Right, forget what I said earlier, that would apply to processes, not threads/tasks. As far as I know, a dedicated server has only one Anvil server, that is only one process, that is all the threads for all the tasks for all the apps run on the same core.

Tasks are threads, and they all run in the same process as the main server, so, 4 background tasks will all run in the same core, and you will only use 25% of your 4 available cores.

If you want to use multiple cores, you can’t use tasks or threads or async, you need multiple python processes.

As @p.colbert mentioned, you could have multiple uplink processes running in parallel, either in the same computer or in different computers.

I’ve never tried running other processes in my dedicated server. I have other VMs for my uplinks, because they need local resources. In your case, since you don’t need local resources, you could run the same processes in the same machine the Anvil server runs, (that’s the very point of this question).

Perhaps you can figure out a way to add your scripts to the repository. Those script can’t be in the server_code directory, otherwise they would be imported every time the app starts. Perhaps you could put them in a table, have a server module create a file in /tmp and run a process with that file.

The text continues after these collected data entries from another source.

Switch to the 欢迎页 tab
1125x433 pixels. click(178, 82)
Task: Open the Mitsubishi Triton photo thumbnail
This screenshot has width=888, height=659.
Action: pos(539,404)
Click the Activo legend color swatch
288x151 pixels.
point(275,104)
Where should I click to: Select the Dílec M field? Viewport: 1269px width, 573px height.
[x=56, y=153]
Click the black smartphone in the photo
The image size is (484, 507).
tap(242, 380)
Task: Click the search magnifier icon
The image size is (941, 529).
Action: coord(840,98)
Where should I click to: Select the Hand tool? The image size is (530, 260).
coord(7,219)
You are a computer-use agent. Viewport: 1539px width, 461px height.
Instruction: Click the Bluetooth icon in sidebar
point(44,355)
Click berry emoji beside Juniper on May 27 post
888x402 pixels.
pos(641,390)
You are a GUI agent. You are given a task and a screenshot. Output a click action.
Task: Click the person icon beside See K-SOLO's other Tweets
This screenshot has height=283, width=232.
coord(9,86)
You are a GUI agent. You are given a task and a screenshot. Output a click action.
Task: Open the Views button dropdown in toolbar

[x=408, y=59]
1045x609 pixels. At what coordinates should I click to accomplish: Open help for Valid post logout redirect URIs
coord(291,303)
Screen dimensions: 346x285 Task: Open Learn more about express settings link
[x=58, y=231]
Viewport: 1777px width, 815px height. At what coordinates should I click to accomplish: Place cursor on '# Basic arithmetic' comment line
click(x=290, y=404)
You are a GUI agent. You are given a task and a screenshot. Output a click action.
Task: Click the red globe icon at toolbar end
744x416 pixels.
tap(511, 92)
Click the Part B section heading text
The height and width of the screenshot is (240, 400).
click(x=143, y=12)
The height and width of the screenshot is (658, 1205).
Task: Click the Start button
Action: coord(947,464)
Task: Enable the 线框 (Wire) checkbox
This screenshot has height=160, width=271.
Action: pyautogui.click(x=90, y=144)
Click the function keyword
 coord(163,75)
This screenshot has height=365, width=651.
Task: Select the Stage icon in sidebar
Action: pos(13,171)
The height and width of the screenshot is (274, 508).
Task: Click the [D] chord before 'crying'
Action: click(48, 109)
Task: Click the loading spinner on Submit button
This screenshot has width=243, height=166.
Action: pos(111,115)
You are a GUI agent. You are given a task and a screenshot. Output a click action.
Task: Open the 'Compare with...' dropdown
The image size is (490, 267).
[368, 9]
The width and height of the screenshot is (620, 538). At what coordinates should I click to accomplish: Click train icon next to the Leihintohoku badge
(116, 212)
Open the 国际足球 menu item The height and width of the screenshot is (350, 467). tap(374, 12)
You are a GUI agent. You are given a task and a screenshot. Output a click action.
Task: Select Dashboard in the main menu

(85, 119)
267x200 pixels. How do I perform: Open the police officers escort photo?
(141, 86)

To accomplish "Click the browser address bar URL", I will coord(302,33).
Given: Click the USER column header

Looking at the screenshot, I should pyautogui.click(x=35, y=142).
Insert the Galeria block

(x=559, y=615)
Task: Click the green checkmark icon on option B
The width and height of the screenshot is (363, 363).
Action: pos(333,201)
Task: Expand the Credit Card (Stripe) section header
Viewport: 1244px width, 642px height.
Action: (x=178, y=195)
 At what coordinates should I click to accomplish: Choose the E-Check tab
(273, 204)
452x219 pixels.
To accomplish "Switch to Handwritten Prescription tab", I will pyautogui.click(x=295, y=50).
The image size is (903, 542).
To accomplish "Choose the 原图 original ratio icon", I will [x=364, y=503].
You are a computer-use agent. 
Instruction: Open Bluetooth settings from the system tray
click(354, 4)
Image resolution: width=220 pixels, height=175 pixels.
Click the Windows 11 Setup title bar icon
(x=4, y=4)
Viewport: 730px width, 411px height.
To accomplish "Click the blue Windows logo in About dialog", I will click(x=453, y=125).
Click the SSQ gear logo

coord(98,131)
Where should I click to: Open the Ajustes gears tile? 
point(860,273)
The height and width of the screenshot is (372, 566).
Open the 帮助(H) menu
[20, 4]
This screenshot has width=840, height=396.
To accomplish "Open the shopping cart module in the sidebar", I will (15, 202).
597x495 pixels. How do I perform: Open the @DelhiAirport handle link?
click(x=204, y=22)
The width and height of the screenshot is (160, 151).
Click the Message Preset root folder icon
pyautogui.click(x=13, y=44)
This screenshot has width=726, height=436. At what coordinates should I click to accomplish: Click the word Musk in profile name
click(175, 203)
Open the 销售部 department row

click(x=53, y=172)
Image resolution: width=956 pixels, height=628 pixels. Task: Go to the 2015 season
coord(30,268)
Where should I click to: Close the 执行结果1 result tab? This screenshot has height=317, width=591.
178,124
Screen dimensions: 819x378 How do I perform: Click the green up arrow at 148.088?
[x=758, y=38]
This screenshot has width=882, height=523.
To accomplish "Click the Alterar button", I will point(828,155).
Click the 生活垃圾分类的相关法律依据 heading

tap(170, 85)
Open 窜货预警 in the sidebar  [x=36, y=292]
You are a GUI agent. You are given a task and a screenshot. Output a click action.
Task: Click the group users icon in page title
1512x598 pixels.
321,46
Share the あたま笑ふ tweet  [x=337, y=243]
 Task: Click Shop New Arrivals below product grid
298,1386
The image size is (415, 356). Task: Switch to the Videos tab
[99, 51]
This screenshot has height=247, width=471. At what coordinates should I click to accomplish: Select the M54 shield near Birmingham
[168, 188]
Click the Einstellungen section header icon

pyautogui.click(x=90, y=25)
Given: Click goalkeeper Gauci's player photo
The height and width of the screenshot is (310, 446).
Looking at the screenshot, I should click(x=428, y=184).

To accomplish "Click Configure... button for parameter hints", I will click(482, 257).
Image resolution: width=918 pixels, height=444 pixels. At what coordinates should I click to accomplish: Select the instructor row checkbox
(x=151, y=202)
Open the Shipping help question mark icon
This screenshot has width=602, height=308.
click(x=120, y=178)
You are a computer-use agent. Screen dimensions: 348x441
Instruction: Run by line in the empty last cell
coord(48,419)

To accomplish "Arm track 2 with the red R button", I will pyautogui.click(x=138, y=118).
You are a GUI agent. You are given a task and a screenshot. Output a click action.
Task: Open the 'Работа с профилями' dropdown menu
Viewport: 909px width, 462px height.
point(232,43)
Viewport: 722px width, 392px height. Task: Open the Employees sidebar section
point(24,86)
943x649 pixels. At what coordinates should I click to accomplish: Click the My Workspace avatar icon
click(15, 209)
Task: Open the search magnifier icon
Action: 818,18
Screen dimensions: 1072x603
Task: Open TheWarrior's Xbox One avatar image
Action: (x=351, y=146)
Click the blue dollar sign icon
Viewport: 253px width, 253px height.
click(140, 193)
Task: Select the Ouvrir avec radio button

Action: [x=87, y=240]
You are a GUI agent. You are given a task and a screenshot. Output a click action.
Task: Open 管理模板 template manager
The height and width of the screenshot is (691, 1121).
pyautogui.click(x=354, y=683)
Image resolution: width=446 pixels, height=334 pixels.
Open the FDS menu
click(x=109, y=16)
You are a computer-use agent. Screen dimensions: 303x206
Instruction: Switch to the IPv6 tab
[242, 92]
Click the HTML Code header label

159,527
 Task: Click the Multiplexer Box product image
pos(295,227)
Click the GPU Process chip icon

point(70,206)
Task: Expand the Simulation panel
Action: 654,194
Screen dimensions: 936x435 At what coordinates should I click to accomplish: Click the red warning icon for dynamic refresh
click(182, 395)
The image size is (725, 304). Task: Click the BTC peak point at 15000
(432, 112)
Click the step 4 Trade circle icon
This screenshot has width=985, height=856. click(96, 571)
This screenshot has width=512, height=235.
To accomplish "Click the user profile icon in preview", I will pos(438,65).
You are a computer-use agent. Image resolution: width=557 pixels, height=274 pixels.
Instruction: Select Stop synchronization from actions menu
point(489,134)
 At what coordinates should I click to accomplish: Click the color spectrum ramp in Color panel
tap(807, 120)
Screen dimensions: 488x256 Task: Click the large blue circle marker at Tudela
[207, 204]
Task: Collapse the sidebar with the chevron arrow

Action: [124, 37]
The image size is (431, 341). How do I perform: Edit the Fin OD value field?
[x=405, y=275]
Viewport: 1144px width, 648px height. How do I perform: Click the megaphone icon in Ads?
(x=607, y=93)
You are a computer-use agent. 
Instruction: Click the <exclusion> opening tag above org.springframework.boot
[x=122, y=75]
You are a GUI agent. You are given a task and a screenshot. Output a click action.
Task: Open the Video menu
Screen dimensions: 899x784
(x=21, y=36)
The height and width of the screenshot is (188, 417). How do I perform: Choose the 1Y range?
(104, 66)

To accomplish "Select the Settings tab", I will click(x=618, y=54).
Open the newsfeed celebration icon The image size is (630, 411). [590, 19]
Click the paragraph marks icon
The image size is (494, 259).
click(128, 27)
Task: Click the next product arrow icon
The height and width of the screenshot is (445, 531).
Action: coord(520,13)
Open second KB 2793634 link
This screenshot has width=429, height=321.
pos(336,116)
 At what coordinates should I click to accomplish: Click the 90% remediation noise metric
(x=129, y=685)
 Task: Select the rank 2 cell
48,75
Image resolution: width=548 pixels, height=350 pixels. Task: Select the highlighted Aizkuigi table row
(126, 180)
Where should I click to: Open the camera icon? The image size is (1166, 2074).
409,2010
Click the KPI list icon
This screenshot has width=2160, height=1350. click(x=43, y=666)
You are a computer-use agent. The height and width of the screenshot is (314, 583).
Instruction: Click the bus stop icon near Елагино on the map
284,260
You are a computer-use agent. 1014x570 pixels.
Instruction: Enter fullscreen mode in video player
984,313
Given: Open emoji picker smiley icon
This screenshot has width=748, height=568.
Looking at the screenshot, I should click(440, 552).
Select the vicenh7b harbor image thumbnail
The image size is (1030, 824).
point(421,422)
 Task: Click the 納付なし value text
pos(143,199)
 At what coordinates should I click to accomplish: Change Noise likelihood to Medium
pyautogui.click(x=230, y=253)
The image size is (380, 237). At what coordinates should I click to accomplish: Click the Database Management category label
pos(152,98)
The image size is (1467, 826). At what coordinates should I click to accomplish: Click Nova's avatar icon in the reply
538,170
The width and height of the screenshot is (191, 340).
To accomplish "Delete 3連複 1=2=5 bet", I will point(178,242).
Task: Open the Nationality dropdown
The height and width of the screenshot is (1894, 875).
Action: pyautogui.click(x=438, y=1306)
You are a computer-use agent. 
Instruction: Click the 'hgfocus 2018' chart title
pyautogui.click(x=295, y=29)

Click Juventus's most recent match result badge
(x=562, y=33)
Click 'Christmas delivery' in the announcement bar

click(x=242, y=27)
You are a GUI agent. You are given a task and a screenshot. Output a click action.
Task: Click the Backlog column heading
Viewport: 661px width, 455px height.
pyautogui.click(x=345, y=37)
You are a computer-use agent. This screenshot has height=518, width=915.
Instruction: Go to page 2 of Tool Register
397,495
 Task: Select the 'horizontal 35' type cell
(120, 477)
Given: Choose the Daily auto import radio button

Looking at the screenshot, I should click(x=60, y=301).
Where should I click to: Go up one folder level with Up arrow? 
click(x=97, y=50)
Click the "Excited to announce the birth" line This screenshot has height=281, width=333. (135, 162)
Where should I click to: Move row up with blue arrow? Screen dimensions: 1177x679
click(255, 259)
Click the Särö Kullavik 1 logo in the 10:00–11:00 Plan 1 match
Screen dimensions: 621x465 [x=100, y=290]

The app’s server code would spawn 3 new processes, each running your script that connects with an uplink key. A scheduled task would check that they are still up, maybe trying to call one of their callable functions.

This is dangerous. Anvil has a refined way to ensure that no threads are stuck and you don’t run out of resources. And if something goes wrong, they kill the server process and restart from scratch. But if you screw up and leave hundreds of your processes hanging, there is no one doing the housekeeping for you. So… you are playing with fire.

To clarify @davidtopf2: Yes, this will work!

Each Background Task runs in its own process (this is so that it’s possible to kill them without taking out other tasks).

2 Likes

Ok, than forget what I said when I said forget what I said earlier!

thanks so much for the help guys!